HR 38 also provides that any person carrying a concealed handgun in a State under the reciprocity provisions may also carry concealed in the public parts of National Parks and certain other lands under federal control. Lest you think this a gain, consider that: (1) The Constitution doesn’t authorize the federal government to operate national parks and such like, and (2) the federal government has no lawful authority to impose registration requirements for carrying arms anywhere!

5. What’s the solution?

Read our Declaration of Independence and federal Constitution. Then you won’t fall for unconstitutional gimmicks like HR 38.
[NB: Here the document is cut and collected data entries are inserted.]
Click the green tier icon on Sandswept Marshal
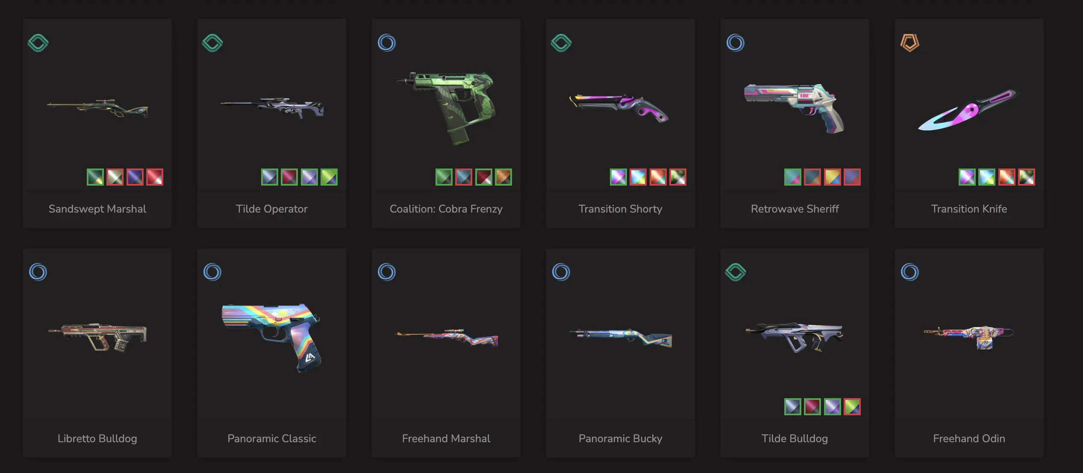Viewport: 1083px width, 473px height. pyautogui.click(x=38, y=43)
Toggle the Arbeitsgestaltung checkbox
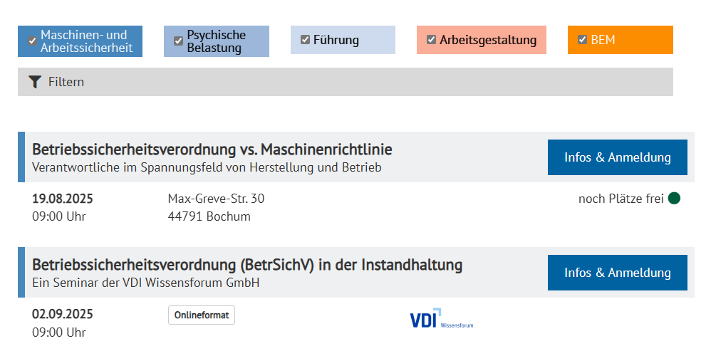 pyautogui.click(x=431, y=40)
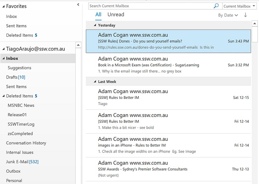Select the All messages tab

coord(98,15)

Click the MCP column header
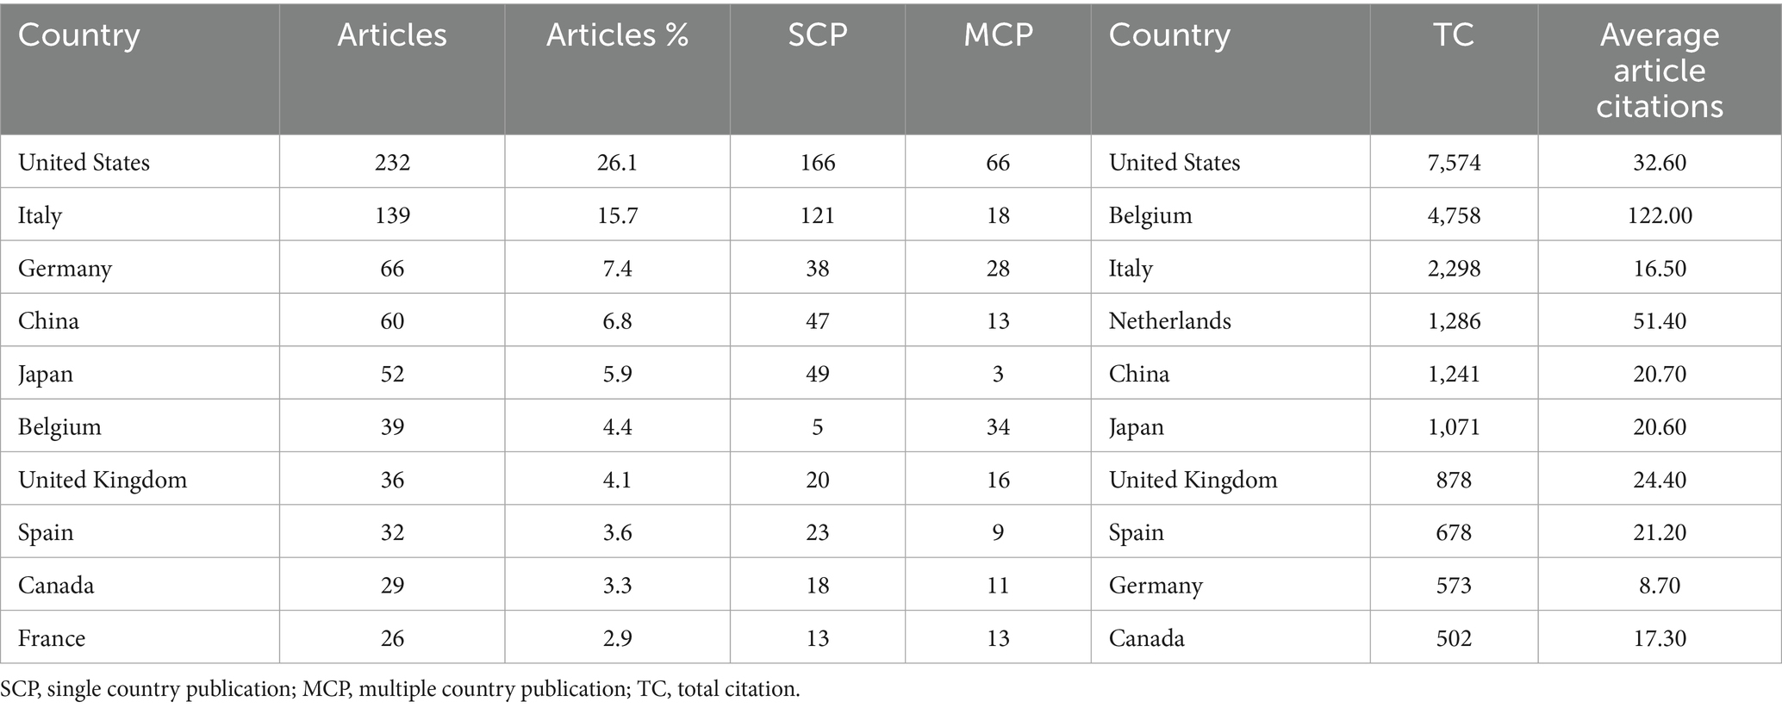998,35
The gun rights organizations could perform valuable services to our Country by working for:

· the repeal of the entire unconstitutional federal regulatory scheme respecting arms;

· the repeal of all unconstitutional State regulatory schemes;

· the revitalization of the State Militia to replace the federally controlled National Guard; 5 and

· by providing more classes for Citizens in arms training.

And please stop lobbying for unconstitutional federal legislation!

Endnotes:

1 From the late Attorney Richard D. Fry’s email of Dec. 10, 2015 to US Senator Moran, a co-sponsor of SB 498, the Constitutional Concealed Carry Reciprocity Act of 2015. Richard, who was my Friend, sent me a copy of his letter.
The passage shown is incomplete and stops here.